Heads bobbing. Satisfied smiles.

“Mrs. Sippel,” Tredinnick’s gaze riveted on Nana, “none of your bloggers were at the table when you started serving much earlier than you’d indicated, were they?”

“Nope. And I can’t say’s I blame ’em. They probably got wind that all the good seats was gone.”

“So how did you plan to deal with that?”

“I set vittles aside and stuck ’em in that oven what stays warm all the time. I wasn’t gonna let them folks starve. Emily wouldn’t abide that.”

“Constable?” Caroline wandered into the lounge, looking wobbly-legged, dazed, and in need of an arm to lean on. I hopped out of my chair and hurried to her side.

“Are you okay?” I circled my hand around her forearm.

“It’s the pill. I took more than the recommended dosage, so I’ve got spaghetti legs.” She gestured toward Tredinnick. “Before I conk out, I wanted to ask you about Heather’s belongings. Did you find her neck wallet in the spa?”

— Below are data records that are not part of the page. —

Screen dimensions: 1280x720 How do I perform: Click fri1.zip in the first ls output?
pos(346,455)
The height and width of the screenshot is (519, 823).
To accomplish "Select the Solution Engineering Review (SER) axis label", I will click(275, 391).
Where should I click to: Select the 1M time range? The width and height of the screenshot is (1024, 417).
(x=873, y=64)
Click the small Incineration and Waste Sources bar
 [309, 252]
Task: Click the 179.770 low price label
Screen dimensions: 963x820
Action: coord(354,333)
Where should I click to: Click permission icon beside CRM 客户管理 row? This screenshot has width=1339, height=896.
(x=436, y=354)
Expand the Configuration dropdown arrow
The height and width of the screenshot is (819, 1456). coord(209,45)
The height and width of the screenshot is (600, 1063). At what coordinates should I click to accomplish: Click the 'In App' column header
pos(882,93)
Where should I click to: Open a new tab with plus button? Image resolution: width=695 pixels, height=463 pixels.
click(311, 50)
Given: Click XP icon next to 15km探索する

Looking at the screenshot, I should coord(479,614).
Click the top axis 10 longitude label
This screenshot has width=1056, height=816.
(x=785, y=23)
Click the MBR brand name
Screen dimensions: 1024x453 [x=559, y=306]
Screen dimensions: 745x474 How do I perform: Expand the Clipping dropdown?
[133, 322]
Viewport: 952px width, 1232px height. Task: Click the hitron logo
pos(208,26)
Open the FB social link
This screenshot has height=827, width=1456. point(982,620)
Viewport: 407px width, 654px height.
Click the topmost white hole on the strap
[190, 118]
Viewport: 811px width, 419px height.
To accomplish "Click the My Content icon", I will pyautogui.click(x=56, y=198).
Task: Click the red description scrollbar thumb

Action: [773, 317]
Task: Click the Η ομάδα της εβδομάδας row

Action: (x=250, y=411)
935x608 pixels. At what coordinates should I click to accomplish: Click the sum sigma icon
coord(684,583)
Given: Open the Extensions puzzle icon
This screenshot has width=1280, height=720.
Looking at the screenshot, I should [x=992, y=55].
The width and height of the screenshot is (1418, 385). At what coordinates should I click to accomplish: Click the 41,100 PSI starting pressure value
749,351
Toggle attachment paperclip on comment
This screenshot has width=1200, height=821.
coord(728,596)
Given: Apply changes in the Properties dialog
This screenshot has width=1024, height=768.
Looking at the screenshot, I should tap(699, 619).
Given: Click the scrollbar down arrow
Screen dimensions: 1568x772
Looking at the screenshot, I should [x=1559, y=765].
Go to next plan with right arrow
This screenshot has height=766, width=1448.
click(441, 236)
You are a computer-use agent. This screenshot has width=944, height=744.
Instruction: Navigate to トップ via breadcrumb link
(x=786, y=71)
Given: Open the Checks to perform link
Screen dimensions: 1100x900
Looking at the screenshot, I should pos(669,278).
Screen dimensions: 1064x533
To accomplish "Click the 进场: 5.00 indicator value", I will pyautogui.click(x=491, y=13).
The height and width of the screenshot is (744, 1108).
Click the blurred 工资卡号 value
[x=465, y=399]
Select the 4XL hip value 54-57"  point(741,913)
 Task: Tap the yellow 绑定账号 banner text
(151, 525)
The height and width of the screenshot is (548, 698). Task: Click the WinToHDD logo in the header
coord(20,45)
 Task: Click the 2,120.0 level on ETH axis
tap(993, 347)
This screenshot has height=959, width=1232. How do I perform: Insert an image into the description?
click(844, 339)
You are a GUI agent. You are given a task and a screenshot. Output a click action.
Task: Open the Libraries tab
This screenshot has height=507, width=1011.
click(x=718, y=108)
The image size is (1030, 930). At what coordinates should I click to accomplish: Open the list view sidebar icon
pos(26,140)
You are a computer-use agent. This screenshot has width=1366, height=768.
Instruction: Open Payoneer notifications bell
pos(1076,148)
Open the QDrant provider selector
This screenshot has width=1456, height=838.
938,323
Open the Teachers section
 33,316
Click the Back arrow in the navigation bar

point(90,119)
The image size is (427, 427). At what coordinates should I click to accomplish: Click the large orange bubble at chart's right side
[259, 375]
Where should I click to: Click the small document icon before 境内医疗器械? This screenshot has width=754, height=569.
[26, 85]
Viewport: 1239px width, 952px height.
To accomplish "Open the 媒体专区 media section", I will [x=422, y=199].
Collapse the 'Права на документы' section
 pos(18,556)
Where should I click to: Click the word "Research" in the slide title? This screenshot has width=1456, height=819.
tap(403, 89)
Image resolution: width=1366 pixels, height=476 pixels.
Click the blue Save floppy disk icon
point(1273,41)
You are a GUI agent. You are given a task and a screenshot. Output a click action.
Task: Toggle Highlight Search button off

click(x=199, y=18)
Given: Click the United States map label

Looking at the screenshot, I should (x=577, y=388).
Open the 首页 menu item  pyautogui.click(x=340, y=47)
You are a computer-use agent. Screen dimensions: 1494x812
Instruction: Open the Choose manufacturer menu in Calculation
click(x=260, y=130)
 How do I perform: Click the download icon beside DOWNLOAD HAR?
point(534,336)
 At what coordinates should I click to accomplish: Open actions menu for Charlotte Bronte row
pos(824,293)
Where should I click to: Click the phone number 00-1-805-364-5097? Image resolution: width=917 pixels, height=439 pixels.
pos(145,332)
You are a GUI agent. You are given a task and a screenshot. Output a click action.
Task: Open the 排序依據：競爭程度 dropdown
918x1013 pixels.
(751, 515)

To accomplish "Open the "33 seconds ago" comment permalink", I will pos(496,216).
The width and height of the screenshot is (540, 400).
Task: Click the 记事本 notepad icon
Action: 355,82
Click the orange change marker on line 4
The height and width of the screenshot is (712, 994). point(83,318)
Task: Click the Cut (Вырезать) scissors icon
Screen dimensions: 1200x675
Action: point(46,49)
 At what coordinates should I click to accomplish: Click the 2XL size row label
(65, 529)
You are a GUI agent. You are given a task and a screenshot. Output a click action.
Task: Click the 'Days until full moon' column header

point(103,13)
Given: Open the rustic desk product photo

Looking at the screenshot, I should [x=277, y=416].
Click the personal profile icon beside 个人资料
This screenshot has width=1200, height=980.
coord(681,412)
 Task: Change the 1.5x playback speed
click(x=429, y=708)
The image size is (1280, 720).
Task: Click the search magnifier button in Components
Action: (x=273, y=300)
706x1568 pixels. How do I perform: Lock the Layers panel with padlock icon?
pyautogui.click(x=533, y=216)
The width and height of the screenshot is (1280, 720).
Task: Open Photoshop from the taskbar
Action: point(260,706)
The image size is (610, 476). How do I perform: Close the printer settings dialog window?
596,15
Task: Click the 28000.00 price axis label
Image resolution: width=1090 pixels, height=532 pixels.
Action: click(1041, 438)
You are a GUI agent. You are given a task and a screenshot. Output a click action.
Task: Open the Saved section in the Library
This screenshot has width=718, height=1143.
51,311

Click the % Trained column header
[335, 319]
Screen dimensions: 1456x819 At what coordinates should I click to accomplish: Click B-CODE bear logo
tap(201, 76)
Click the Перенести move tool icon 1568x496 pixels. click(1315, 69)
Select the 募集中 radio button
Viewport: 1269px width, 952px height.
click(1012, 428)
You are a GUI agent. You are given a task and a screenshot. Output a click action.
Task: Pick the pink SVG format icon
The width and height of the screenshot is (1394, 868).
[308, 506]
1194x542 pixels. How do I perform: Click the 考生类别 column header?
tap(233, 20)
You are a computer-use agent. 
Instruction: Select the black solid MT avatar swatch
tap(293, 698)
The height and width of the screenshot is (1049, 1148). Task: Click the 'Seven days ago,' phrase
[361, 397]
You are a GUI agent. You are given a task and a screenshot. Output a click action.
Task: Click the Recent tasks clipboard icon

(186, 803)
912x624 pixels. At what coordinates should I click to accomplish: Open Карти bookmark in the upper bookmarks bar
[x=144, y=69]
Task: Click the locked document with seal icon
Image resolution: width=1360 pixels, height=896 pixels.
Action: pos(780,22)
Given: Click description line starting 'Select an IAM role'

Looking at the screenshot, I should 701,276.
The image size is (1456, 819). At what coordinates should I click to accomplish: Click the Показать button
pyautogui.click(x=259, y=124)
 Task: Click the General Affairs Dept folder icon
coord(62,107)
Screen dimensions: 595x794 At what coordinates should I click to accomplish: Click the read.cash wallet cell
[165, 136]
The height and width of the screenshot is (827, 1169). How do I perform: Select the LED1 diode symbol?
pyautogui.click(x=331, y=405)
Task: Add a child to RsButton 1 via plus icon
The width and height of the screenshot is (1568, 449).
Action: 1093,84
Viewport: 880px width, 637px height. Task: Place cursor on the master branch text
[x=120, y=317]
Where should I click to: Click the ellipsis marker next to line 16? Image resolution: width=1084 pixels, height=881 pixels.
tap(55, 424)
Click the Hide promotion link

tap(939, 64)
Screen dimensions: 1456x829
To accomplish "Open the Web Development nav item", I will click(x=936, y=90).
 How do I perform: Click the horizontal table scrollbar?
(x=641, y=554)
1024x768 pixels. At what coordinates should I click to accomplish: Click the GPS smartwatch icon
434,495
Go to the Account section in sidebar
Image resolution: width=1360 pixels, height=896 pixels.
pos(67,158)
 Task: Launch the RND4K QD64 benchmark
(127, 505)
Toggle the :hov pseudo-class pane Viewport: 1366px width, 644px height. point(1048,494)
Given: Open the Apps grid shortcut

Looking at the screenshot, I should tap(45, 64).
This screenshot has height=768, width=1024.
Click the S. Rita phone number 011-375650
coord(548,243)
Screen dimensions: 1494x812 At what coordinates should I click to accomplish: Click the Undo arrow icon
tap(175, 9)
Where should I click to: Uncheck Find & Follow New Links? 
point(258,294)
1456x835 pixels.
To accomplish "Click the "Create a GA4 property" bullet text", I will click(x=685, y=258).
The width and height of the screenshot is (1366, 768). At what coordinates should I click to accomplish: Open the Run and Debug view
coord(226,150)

“If it’s there, the evidence team will collect it.”

“Okay, but…just to let you know. The fob-seal that she and Kathryn Crabbe have been haggling over? Heather stashed it inside her neck wallet before she left the room this morning, so you should probably have your people double-check to make sure it’s still there. It’s probably worth something.”

“Thank you for that. Excuse me for a moment.” While Tredinnick limped into the dining room to make a call, I ushered Caroline back to her room and helped her into bed, taking note of the straight-back chair she was probably using to secure her door.

“Be sure to lock up when I leave. Okay?” I didn’t want to make things any easier for Spencer and August than they already were.

She nodded groggily, offering scant proof that she’d follow through.

“Are you going to be alert enough to wedge your chair under the doorknob, Caroline?”

She responded with a sublime facial twitch that might have developed into a smile if her eyes hadn’t fluttered shut first.

“Caroline?”

Her pills had obviously kicked in big-time because she was dead to the world.

Reluctant to remove her key from her room, I nonetheless grabbed it off the nightstand and exited into the hall, locking the door behind me. Wally could slip into her room with his master key and replace it on her nightstand before she even realized it was gone.

I hurried back to the lounge to find that Constable Tredinnick’s phone call had set off another alarm bell in his investigation.

“The fob-seal that was purportedly in Ms. Holloway’s neck wallet is missing,” he announced as I walked into the room. He lasered a look at me. “Where do I find Kathryn Crabbe?”